A home health agency then evaluates your parent. The agency's nurse assesses whether your parent meets Medicare criteria for home health care and determines if your parent is truly homebound and if the services are medically necessary.
If the agency and your parent's doctor agree, the care is authorized. Medicare covers 100 percent of approved home health services after your parent's Part B deductible is met. There are no copays for home health services themselves, though your parent still pays for medications, medical equipment, and other out-of-pocket costs.
If coverage is denied, your parent has the right to appeal. The appeal process takes time, but it exists. If your parent or your parent's doctor believes Medicare wrongly denied coverage, you can request an appeal and make the case for why the services are medically necessary.
The Reality of Staying Home
Home health care allows many people to recover in familiar surroundings, which matters for their mental health and motivation to rehabilitate. Your parent can be home while getting the skilled care they need to recover.
But home health care is not full-time care. It's hourly visits from professionals. Nursing visits might be three times per week. Physical therapy might be twice per week. No one is there overnight. Your parent needs to be safe at home, which sometimes means family nearby or significant home modifications.
Home health care works best when your parent is recovering from something specific (surgery, stroke, serious illness) and they will genuinely improve with therapy. It works worst when your parent has chronic ongoing disabilities that will never resolve. For ongoing disabilities, home health care provides management during the acute phase, but once that phase ends, the coverage ends.
Understanding what home health care covers allows you to plan appropriately. You know it's temporary. You know it requires a doctor's order. You know it ends when your parent stabilizes. You can plan for what comes after, instead of discovering the gaps when the last therapist walks out the door.
Frequently Asked Questions
Does my parent need a hospital stay before qualifying for home health care?
No. Unlike skilled nursing facility coverage, Medicare home health care does not require a prior hospital stay. A doctor's order certifying medical necessity and homebound status is sufficient. Many people receive home health care after a doctor's office visit identifies a need for skilled services at home.
How many hours per week does Medicare home health care provide?

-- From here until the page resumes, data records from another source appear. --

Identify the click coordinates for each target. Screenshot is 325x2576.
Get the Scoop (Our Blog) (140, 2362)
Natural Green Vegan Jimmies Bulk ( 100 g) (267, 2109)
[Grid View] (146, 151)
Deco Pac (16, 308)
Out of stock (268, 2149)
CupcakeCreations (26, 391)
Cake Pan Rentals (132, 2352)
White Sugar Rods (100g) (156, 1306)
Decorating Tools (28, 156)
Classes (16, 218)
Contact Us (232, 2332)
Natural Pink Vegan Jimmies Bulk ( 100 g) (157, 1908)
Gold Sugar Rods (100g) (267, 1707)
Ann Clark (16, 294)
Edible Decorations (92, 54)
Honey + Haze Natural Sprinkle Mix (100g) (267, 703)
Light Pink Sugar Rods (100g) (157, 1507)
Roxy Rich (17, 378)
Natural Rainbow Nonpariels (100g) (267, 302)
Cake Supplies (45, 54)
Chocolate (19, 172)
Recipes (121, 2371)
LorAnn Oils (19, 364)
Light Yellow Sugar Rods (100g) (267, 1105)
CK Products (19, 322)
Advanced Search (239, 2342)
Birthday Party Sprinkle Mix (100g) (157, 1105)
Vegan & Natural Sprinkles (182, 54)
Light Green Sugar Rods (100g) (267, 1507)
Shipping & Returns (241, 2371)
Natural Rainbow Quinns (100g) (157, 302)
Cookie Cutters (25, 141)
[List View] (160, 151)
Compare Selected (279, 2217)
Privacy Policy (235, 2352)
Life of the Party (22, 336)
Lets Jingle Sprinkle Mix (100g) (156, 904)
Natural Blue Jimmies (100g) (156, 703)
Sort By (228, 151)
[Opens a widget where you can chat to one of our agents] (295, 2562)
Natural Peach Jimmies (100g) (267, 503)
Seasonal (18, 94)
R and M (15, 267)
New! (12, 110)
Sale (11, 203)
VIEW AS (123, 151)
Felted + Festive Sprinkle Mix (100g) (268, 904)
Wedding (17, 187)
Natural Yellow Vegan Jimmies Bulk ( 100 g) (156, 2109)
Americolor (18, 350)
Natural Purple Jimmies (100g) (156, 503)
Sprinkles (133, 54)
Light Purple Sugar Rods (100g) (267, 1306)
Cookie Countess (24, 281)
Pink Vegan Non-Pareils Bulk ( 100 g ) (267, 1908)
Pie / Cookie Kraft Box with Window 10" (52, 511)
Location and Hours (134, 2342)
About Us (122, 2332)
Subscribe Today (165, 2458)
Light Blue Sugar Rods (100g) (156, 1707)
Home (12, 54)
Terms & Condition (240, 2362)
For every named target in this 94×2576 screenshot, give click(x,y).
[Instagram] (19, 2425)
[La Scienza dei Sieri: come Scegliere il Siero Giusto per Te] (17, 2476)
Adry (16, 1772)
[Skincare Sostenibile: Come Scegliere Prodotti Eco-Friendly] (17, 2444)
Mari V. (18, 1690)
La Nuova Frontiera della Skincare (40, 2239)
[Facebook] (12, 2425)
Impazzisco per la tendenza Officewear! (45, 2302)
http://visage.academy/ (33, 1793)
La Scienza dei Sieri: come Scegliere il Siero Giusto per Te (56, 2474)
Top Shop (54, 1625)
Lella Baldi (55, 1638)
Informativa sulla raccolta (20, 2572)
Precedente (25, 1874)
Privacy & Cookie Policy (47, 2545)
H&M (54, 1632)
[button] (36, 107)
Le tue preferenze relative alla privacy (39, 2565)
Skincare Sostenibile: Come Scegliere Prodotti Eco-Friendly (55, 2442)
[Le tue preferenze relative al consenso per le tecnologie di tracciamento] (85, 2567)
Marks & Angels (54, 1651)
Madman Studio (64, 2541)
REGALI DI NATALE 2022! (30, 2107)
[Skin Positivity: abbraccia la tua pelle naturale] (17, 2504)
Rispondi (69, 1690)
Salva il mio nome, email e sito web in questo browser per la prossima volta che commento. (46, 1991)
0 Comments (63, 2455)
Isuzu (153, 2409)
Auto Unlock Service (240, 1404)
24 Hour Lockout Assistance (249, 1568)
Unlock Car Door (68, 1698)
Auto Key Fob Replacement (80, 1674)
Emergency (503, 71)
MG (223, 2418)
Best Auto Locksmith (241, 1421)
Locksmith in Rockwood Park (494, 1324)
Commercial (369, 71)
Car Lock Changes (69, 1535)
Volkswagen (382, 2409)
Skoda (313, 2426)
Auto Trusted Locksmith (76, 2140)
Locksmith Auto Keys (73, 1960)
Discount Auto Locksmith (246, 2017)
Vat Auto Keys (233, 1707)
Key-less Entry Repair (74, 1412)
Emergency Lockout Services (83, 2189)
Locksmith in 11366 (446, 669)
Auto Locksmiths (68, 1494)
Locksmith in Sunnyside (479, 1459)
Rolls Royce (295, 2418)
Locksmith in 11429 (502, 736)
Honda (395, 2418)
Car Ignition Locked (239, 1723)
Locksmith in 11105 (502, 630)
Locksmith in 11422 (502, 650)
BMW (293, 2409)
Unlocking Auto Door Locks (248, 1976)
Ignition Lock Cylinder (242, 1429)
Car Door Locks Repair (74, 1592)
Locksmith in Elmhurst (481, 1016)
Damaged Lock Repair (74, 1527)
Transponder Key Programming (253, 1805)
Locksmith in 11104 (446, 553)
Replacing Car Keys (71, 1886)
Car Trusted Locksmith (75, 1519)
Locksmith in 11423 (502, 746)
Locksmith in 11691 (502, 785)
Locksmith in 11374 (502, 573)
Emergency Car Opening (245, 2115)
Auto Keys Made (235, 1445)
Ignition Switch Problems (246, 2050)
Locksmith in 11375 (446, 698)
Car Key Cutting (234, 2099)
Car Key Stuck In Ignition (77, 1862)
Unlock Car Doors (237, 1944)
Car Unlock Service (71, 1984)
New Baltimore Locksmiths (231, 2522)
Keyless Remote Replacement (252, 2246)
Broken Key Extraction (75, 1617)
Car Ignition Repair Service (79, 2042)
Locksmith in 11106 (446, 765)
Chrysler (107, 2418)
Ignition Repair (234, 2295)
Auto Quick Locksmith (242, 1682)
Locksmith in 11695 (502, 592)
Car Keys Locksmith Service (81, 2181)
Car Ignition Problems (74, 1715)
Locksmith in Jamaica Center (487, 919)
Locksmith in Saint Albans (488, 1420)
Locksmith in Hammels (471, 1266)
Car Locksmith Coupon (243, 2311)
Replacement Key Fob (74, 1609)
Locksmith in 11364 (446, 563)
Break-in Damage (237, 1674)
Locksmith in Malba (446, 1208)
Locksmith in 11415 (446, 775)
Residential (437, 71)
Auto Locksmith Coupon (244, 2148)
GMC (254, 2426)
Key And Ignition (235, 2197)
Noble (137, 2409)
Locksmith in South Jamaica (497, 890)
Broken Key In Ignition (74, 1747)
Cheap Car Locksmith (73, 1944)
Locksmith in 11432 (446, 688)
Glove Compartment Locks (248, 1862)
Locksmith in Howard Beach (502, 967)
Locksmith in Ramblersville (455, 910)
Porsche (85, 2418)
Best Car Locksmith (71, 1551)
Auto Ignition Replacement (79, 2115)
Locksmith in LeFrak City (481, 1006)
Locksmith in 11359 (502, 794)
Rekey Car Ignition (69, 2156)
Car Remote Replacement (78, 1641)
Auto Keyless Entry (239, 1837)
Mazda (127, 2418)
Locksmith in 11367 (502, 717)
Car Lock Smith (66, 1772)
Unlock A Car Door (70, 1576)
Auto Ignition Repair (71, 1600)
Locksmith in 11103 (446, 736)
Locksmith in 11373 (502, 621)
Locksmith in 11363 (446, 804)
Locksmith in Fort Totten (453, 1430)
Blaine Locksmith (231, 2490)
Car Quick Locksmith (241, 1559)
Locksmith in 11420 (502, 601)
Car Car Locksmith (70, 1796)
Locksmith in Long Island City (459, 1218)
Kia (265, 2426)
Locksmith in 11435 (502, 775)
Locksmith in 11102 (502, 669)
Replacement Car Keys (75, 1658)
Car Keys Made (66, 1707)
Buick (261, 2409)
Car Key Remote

Medicare does not define home health in terms of hours per week. It covers skilled visits as medically necessary, which typically means a few visits per week from nurses or therapists. This is not around-the-clock care. Most patients receive between 2 and 6 visits per week during active recovery.
Can my parent choose their home health agency?
Yes. Your parent can choose any Medicare-certified home health agency in their area. If your parent is unhappy with the care, they can switch agencies. The doctor's order transfers to the new agency.
What if Medicare says my parent is no longer homebound but they still need help?
If Medicare determines your parent no longer meets the homebound requirement, home health coverage ends. Your parent can appeal this decision if their doctor disagrees. In the meantime, you will need to arrange private pay care or explore other programs like Medicaid waiver services or state-funded home care programs.
Does Medicare cover home health care for dementia patients?
Medicare covers skilled home health services for dementia patients if there is a skilled need, such as nursing assessment, medication management, or therapy. It does not cover custodial supervision for wandering or general safety monitoring. Once the skilled need is addressed, coverage ends even though the dementia continues.